Geoff cites an article by Jaron Lanier arguing that closed-source software is the source of innovation, that open source software is only polishing copies. The gist of the argument is there:
Why are so many of the more sophisticated examples of code in the online world—like the page-rank algorithms in the top search engines or like Adobe’s Flash—the results of proprietary development? Why did the adored iPhone come out of what many regard as the most closed, tyrannically managed software-development shop on Earth? An honest empiricist must conclude that while the open approach has been able to create lovely, polished copies, it hasn’t been so good at creating notable originals. Even though the open-source movement has a stinging countercultural rhetoric, it has in practice been a conservative force.
First of all, Page Rank was not designed in a proprietary-software environment. It was designed at Stanford. And Google is not exactly a proprietary-software shop. They use Linux, Python and plenty of open source software. They also give back a lot to the open source communities.

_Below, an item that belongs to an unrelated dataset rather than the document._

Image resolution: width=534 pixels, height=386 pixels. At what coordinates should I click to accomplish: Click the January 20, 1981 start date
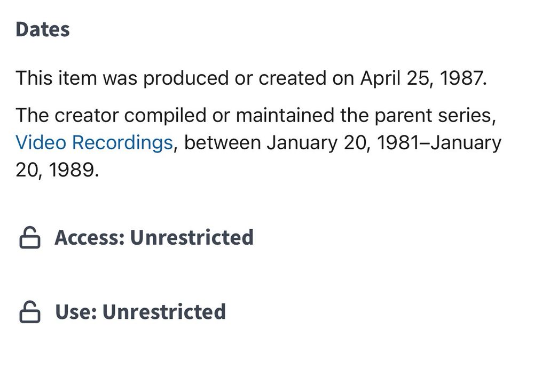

Apple is hot with innovations? Maybe, but before they took a sharp turn back toward BSD and built on open source software, they were going to hell with their proprietary operating system. Several key Apple components are open source software, including their Web browser engine.
Wikipedia? Built on MediaWiki, MySQL, PHP, MemCached. YouTube? Built on MySQL, Python, and MemCached.
There is plenty of innovation going on in the open source world. It just does not come in a box with a CD-ROM. Open source software is the greatest innovation enabler in our history.